I understand hard pack, rocky, sandy and muddy conditions but WTF is loamy?


----------



## CHODE*666 (Oct 4, 2005)

X-Vert said:


> I understand hard pack, rocky, sandy and muddy conditions but WTF is loamy?


Soft, moist, think Pac NW


----------



## SHIVER ME TIMBERS (Jan 12, 2004)

CHODE*666 said:


> Soft, moist, think Pac NW


what a stupid word


----------



## sriracha (Jun 23, 2004)

CHODE*666 said:


> Soft, moist, think Pac NW


fluffy, dank, normally associated with mossy green vegitation


----------



## zachdank (Jun 15, 2005)

the entire stinc was built on loam.


----------



## CHODE*666 (Oct 4, 2005)

SHIVER ME TIMBERS said:


> what a stupid word


loamy?


----------



## sriracha (Jun 23, 2004)

CHODE*666 said:


> loamy?


i gotta get some loam


----------



## coma13 (Sep 3, 2005)

the type of conditions where you want to make motorcycle noises while railing berms.


----------



## MTBSully (Sep 18, 2004)

never heard of loamy before


----------



## X-Vert (Jan 22, 2004)

*This looks kinda "loamy" to me.*

Cool pic otherwise.


----------



## themarsvolta55 (Dec 23, 2004)

X-Vert said:


> Cool pic otherwise.


ya dude pinkbike pic of th day pretty cool


----------



## MVRIDER (Jan 15, 2004)

sriracha said:


> fluffy, dank, normally associated with mossy green vegitation


Sounds like it would be more fun to smoke than to ride on!


----------



## HJB (Apr 27, 2004)

X-Vert said:


> Cool pic otherwise.


Looks like there's smoke coming from the first bike!?!?


----------



## shiggy (Dec 19, 1998)

Loam: Soil composed of a mixture of sand, clay, silt, and organic matter.


----------



## jubilee (Apr 16, 2004)

sriracha said:


> i gotta get some loam


I gotta get a loam to buy some dank.


----------



## Guest (Oct 26, 2005)

I dont think I have read anyone on this board use the word, but I am aware of it... means like everyone described it out to be, loamy...


----------



## X-Vert (Jan 22, 2004)

*Ok then WTF is DanK?*



jubilee said:


> I gotta get a loam to buy some dank.


Dank as in drink? Booze?


----------



## sriracha (Jun 23, 2004)

X-Vert said:


> Dank as in drink? Booze?


no, as in moister content, not dry or harsh.

musty comes to mind.
sticky or tacky might be used in the same sentence.

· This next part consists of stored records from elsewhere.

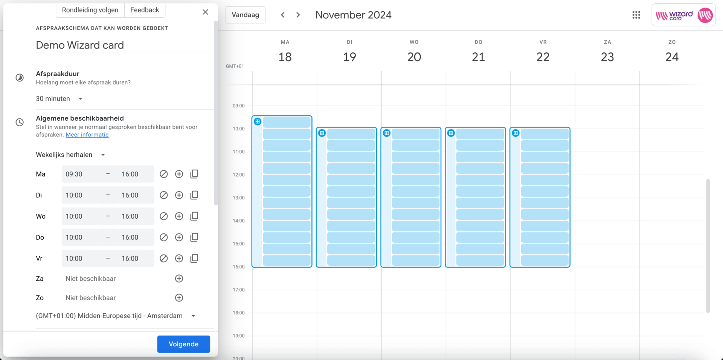Add availability for Saturday (Za)
723x360 pixels.
pyautogui.click(x=179, y=279)
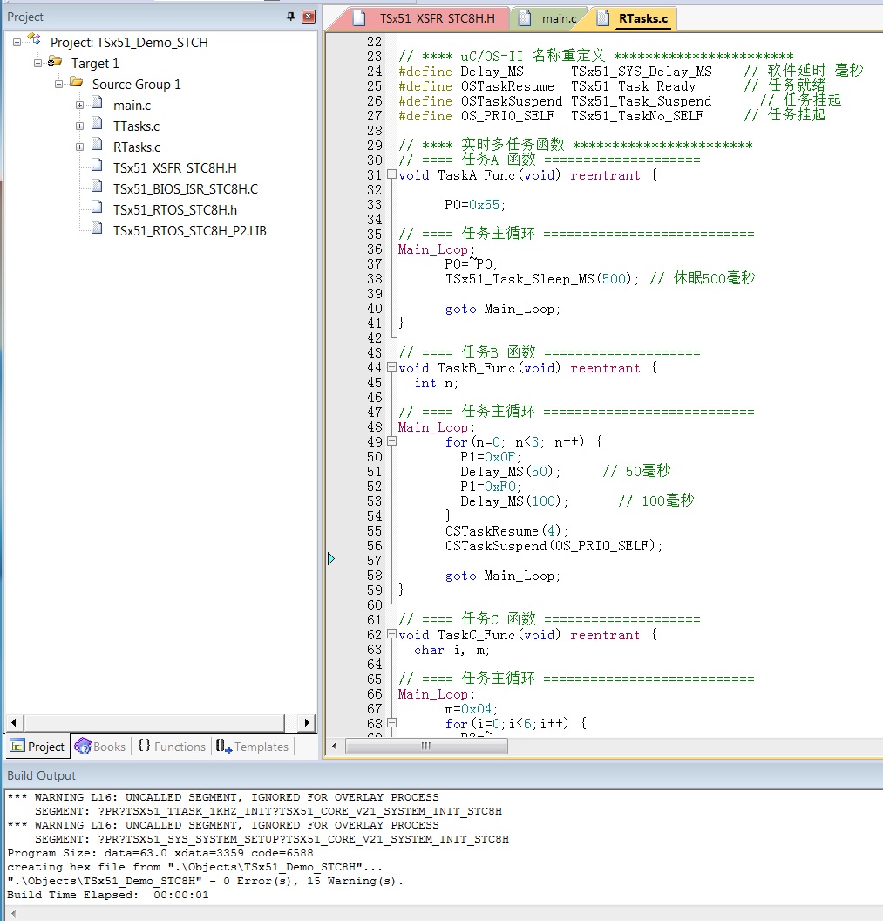
Task: Open the Templates panel tab
Action: (x=252, y=747)
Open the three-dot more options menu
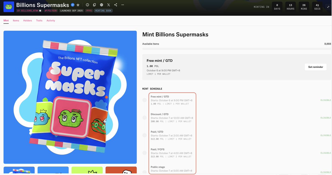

"due to the recent rain, it was dank and sticky out on the trail, the dirt was nice and loamy. it was most desireable."


----------



## jubilee (Apr 16, 2004)

X-Vert said:


> Dank as in drink? Booze?


The good shat.....is dank. For sure.


----------



## matt (Feb 2, 2004)

i always think of it as sort of pine needle filled, sort of forgicing, springy?


----------